M&A Survey Practice Pointers
- In Gore v. Al Jazeera America Holdings I, Inc., the court presided over the seller’s objection to the buyer retaining escrowed monies based on the buyer’s failure to give proper notice of claims. The primary issue in the case was whether claim certificates delivered by the buyer were adequate to allow the buyer to hold back certain amounts from the escrow as indemnity under the terms of the purchase agreement. In particular, the court found one certificate to be facially invalid based on the purchase agreement requirement that the party seeking indemnification deliver a notice that it “has incurred or reasonably believes it will incur or pay damages.” The notice merely stated that the buyer “may incur” damages (as opposed to “will”). The holding in this case shows the importance of tracking the wording of the purchase agreement in formulating your claim for indemnification lest you lose the opportunity to present a legitimate claim because of a defect in the notice.
Limits on Enforceability of Indemnities and Other Requirements Against Stockholders who are not a Party to the Purchase Agreement (Cigna Health and Life Insurance Co. v Audax Health Solutions, Inc. (Del. Ch. Nov. 26, 2014))
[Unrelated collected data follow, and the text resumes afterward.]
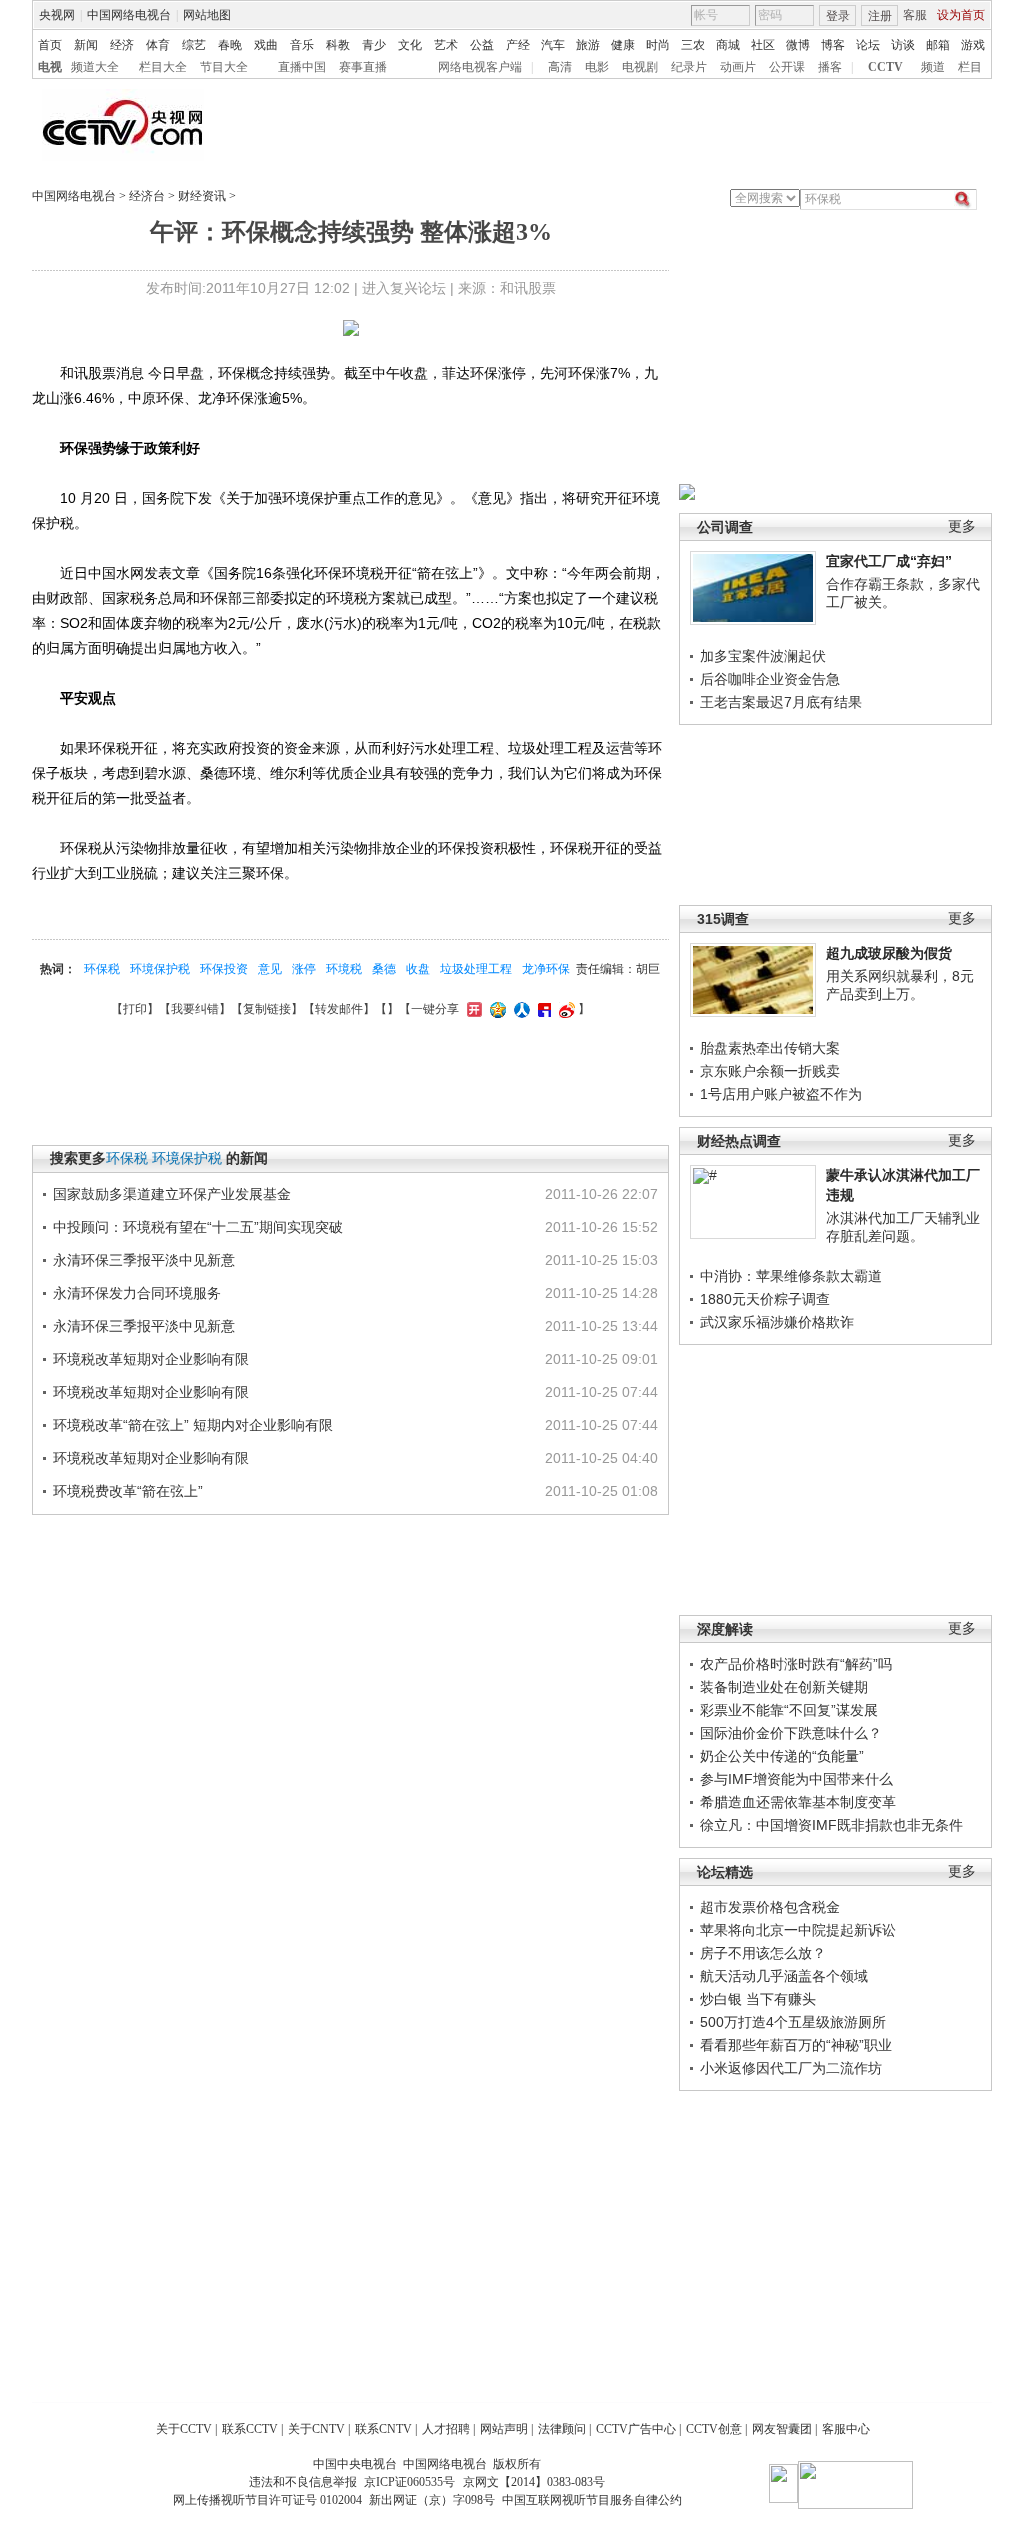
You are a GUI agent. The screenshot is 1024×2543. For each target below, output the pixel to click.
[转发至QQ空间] (495, 1009)
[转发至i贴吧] (542, 1009)
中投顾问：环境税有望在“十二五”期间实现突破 (198, 1227)
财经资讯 (202, 196)
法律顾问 (562, 2429)
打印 (135, 1009)
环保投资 (224, 969)
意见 (270, 969)
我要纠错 (195, 1009)
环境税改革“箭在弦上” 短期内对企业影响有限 (193, 1425)
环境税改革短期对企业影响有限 (151, 1359)
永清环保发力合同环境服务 (137, 1293)
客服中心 (846, 2429)
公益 (482, 45)
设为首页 (961, 15)
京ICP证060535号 (409, 2482)
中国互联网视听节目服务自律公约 (592, 2500)
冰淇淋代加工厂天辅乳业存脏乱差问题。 (903, 1227)
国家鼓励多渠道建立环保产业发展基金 (172, 1194)
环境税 (344, 969)
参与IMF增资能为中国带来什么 (796, 1779)
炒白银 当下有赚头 (758, 1999)
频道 (933, 67)
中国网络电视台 (129, 15)
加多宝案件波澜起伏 (763, 656)
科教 (338, 45)
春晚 (230, 45)
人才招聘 (446, 2429)
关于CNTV (316, 2429)
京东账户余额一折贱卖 (770, 1071)
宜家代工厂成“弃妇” (889, 561)
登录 (838, 16)
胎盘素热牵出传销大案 (770, 1048)
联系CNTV (383, 2429)
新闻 (86, 45)
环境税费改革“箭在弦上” (128, 1491)
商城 (728, 45)
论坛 (868, 45)
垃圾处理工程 (476, 969)
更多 (962, 526)
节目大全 (224, 67)
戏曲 (266, 45)
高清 (560, 67)
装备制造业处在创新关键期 (784, 1687)
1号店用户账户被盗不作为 (781, 1094)
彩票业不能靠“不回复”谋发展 (789, 1710)
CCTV (885, 67)
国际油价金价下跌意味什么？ (791, 1733)
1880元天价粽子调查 (765, 1299)
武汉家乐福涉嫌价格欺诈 (777, 1322)
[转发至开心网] (472, 1009)
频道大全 (95, 67)
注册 (880, 16)
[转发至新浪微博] (564, 1009)
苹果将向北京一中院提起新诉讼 (798, 1930)
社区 (763, 45)
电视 (50, 67)
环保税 (102, 969)
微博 (798, 45)
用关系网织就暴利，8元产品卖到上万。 (900, 985)
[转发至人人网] (519, 1009)
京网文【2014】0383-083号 (534, 2482)
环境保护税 (160, 969)
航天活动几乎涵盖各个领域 (784, 1976)
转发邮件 (339, 1009)
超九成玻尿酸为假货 (889, 953)
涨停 (304, 969)
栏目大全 (163, 67)
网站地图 (207, 15)
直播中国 (302, 67)
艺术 (446, 45)
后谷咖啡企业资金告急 (770, 679)
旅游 (588, 45)
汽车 (553, 45)
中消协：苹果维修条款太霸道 (791, 1276)
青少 (374, 45)
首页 (50, 45)
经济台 (147, 196)
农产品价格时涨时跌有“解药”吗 (796, 1664)
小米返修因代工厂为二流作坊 (791, 2068)
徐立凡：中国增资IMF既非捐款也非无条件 (831, 1825)
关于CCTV (184, 2429)
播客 (830, 67)
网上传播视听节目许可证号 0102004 (267, 2500)
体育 (158, 45)
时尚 (658, 45)
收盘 (418, 969)
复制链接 (267, 1009)
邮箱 (938, 45)
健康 (623, 45)
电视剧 (640, 67)
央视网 (57, 15)
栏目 (970, 67)
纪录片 (689, 67)
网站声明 (504, 2429)
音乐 (302, 45)
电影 (597, 67)
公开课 (787, 67)
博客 (833, 45)
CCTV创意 (714, 2429)
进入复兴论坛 (404, 288)
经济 (122, 45)
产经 (518, 45)
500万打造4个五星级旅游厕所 (793, 2022)
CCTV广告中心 (636, 2429)
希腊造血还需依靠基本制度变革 (798, 1802)
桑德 (384, 969)
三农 (693, 45)
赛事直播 (363, 67)
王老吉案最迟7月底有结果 (781, 702)
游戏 (973, 45)
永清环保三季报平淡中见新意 (144, 1260)
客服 (915, 15)
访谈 (903, 45)
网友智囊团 (782, 2429)
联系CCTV (250, 2429)
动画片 (738, 67)
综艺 (194, 45)
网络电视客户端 (480, 67)
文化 (410, 45)
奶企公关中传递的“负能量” (782, 1756)
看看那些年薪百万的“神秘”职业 (796, 2045)
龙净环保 (546, 969)
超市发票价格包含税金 (770, 1907)
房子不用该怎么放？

- Cigna Health & Life Insurance Co. v. Audax Health Solutions deals with an attempt to add a target’s stockholders who did not sign the merger agreement to the indemnification (which was unlimited in amount and duration) provisions contained in the agreement and effect a release of the acquirer through a letter of transmittal. Cigna, a non-signatory stockholder, demanded its portion of the consideration but refused to sign the letter of transmittal. The Delaware court held that the release contained in the letter of transmittal imposed an additional obligation on the non-signatory stockholders not supported by consideration and therefore was not enforceable. The court further held that Cigna should be able to receive its consideration without being bound by those indemnification obligations that were not subject to a monetary cap or a time limit, citing Section 251(b) of the Delaware General Corporation Law which provides that the purchase agreement shall state the cash, property, rights or securities the stockholders are entitled to receive. The court held that the unlimited indemnification amounted to a perpetual purchase price adjustment. In all, the case highlights that practitioners should be careful when attempting to impose further commitments through letters of transmittal without additional consideration as those obligations may not be enforceable.
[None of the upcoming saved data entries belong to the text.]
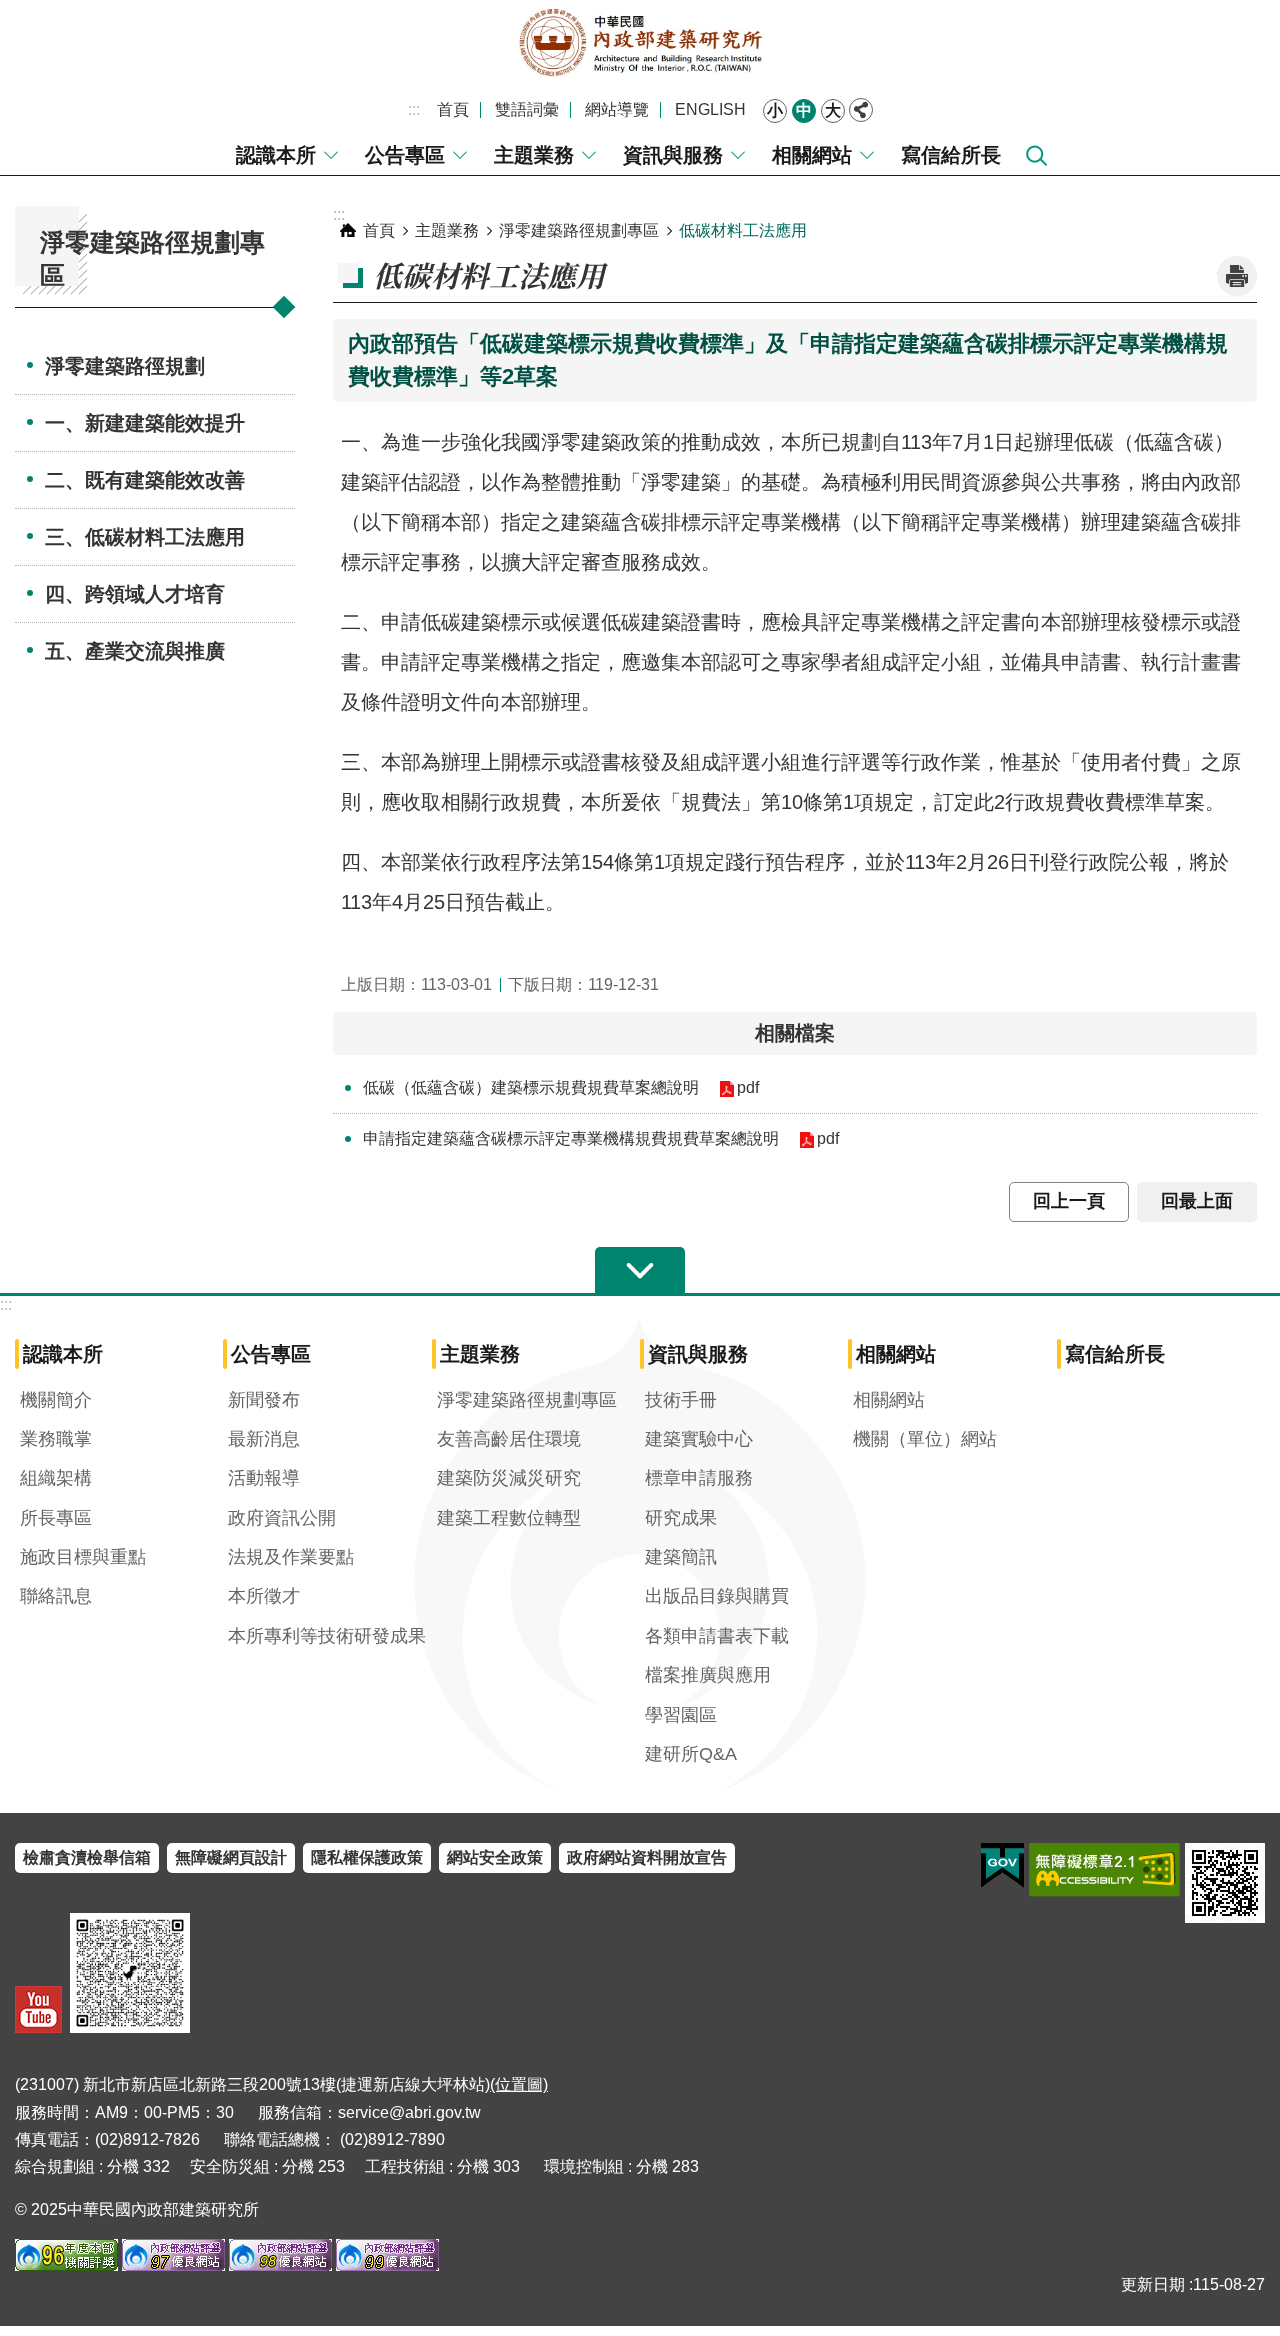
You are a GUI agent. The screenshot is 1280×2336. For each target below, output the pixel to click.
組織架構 (56, 1478)
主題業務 (534, 155)
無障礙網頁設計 (231, 1857)
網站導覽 (617, 109)
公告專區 (405, 155)
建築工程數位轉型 (509, 1518)
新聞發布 (264, 1400)
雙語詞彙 (527, 109)
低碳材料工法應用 (743, 230)
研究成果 (681, 1518)
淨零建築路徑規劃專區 (579, 230)
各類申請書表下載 (717, 1636)
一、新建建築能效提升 (145, 423)
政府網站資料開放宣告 (647, 1857)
Interpreting Option Plan Language to Determine Shareholders’ Participation in Escrow (Fox v. CDX Holdings, Inc. (Del. Ch. July 28, 2015))
- Fox v. CDX Holdings, Inc. involves a claim concerning whether option holders cashed out in the context of a merger transaction received sufficient value for their options. The option plan of the target company required payment of fair market value (as determined by the company’s board of directors in good faith) less the exercise price. In Fox v. CDX Holdings, Inc., the court held that the governing contract determining the amount to which the option holders were entitled was the option plan rather than the merger agreement. Therefore, the target company could not require its option holders to contribute to the escrow holdback under the merger agreement as it breached the target company’s contractual commitments under its option plan. This case demonstrates the importance of following the procedural requirements of the option plan with respect to valuation issues.
Notice of Contingent ERISA Withdrawal Liability Satisfies Successor Liability Notice Requirement (Tsareff v. Manweb Services Inc. (7th Cir. July 27, 2015)).
- Tsareff v. Manweb Services Inc. considers the limits of successor liability in the context of liability for withdrawal from a multiemployer pension plan. Under the facts of the case, the acquirer was made aware of the target’s obligations as a union employer during the due diligence phase of the acquisition. Based on its diligence investigation, the acquirer expressly excluded any liabilities or obligations arising out of, or related to, union related activities, including any pension obligations of the target in the asset purchase agreement. The target ceased operations after closing and the acquirer made no contributions to the multiemployer plan. The plan then notified the target of its withdrawal liability under ERISA and filed an action against the target as well as the acquirer on a successor liability theory. The district court ruled in favor of the acquirer that successor liability would not apply in this context. However, on appeal, the Seventh Circuit, applying federal common law (which extends liability beyond the limits of state common law), which requires that (i) the successor have notice of the claim (before the acquisition) and (ii) that there be substantial continuity in the operations of the business before and after the sale, found that the requirement that the successor have notice of the claim was met by a showing that the successor was put on notice of a contingent withdrawal liability in the diligence phase. This case shows the reach of successor liability and demonstrates the importance of accounting for contingent risks in indemnity and pricing negotiations.